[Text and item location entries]
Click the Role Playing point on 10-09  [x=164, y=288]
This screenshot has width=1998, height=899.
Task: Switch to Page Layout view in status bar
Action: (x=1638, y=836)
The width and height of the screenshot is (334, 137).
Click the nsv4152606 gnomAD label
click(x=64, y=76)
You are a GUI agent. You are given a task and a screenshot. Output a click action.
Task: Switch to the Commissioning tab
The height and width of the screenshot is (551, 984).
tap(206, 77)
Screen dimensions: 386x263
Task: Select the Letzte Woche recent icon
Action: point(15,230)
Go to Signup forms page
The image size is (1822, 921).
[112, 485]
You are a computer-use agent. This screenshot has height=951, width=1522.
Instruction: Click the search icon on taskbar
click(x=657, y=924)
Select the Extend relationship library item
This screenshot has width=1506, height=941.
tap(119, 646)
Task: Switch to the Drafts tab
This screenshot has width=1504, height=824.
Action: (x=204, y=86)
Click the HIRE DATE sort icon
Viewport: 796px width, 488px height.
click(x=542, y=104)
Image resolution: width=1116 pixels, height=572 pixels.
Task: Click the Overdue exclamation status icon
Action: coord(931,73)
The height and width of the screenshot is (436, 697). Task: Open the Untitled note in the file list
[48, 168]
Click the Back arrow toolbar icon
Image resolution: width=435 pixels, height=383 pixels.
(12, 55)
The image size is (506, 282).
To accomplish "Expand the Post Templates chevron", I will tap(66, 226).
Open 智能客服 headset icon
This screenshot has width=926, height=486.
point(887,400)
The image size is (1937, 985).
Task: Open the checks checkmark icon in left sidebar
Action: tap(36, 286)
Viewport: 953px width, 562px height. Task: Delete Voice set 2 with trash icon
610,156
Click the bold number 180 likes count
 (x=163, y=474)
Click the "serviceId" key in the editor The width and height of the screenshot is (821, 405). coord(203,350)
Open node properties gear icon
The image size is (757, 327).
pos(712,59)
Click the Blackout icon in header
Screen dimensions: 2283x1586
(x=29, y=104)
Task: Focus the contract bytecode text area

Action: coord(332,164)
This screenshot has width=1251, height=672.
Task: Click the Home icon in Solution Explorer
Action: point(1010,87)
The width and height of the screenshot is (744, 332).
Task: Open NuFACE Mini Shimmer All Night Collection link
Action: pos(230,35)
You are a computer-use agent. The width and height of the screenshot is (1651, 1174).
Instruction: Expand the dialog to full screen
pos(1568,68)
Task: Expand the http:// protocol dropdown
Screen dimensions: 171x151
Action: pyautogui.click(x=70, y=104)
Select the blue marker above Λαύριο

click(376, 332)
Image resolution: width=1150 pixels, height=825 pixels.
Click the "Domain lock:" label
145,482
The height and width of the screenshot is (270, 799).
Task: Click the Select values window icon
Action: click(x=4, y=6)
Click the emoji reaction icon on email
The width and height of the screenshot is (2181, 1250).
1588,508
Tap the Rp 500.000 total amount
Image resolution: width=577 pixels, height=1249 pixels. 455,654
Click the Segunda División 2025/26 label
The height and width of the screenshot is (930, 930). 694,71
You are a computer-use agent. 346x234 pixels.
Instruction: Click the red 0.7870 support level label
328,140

(Problem details) Reproduce every line of the records above without any changes.

(Answer below)
Click the Role Playing point on 10-09  [x=164, y=288]
This screenshot has width=1998, height=899.
Task: Switch to Page Layout view in status bar
Action: (x=1638, y=836)
The width and height of the screenshot is (334, 137).
Click the nsv4152606 gnomAD label
click(x=64, y=76)
You are a GUI agent. You are given a task and a screenshot. Output a click action.
Task: Switch to the Commissioning tab
The height and width of the screenshot is (551, 984).
tap(206, 77)
Screen dimensions: 386x263
Task: Select the Letzte Woche recent icon
Action: point(15,230)
Go to Signup forms page
The image size is (1822, 921).
[112, 485]
You are a computer-use agent. This screenshot has height=951, width=1522.
Instruction: Click the search icon on taskbar
click(x=657, y=924)
Select the Extend relationship library item
This screenshot has width=1506, height=941.
tap(119, 646)
Task: Switch to the Drafts tab
This screenshot has width=1504, height=824.
Action: (x=204, y=86)
Click the HIRE DATE sort icon
Viewport: 796px width, 488px height.
click(x=542, y=104)
Image resolution: width=1116 pixels, height=572 pixels.
Task: Click the Overdue exclamation status icon
Action: coord(931,73)
The height and width of the screenshot is (436, 697). Task: Open the Untitled note in the file list
[48, 168]
Click the Back arrow toolbar icon
Image resolution: width=435 pixels, height=383 pixels.
(12, 55)
The image size is (506, 282).
To accomplish "Expand the Post Templates chevron", I will tap(66, 226).
Open 智能客服 headset icon
This screenshot has width=926, height=486.
point(887,400)
The image size is (1937, 985).
Task: Open the checks checkmark icon in left sidebar
Action: tap(36, 286)
Viewport: 953px width, 562px height. Task: Delete Voice set 2 with trash icon
610,156
Click the bold number 180 likes count
 (x=163, y=474)
Click the "serviceId" key in the editor The width and height of the screenshot is (821, 405). coord(203,350)
Open node properties gear icon
The image size is (757, 327).
pos(712,59)
Click the Blackout icon in header
Screen dimensions: 2283x1586
(x=29, y=104)
Task: Focus the contract bytecode text area

Action: coord(332,164)
This screenshot has width=1251, height=672.
Task: Click the Home icon in Solution Explorer
Action: point(1010,87)
The width and height of the screenshot is (744, 332).
Task: Open NuFACE Mini Shimmer All Night Collection link
Action: pos(230,35)
You are a computer-use agent. The width and height of the screenshot is (1651, 1174).
Instruction: Expand the dialog to full screen
pos(1568,68)
Task: Expand the http:// protocol dropdown
Screen dimensions: 171x151
Action: pyautogui.click(x=70, y=104)
Select the blue marker above Λαύριο

click(376, 332)
Image resolution: width=1150 pixels, height=825 pixels.
Click the "Domain lock:" label
145,482
The height and width of the screenshot is (270, 799).
Task: Click the Select values window icon
Action: click(x=4, y=6)
Click the emoji reaction icon on email
The width and height of the screenshot is (2181, 1250).
1588,508
Tap the Rp 500.000 total amount
Image resolution: width=577 pixels, height=1249 pixels. 455,654
Click the Segunda División 2025/26 label
The height and width of the screenshot is (930, 930). 694,71
You are a computer-use agent. 346x234 pixels.
Instruction: Click the red 0.7870 support level label
328,140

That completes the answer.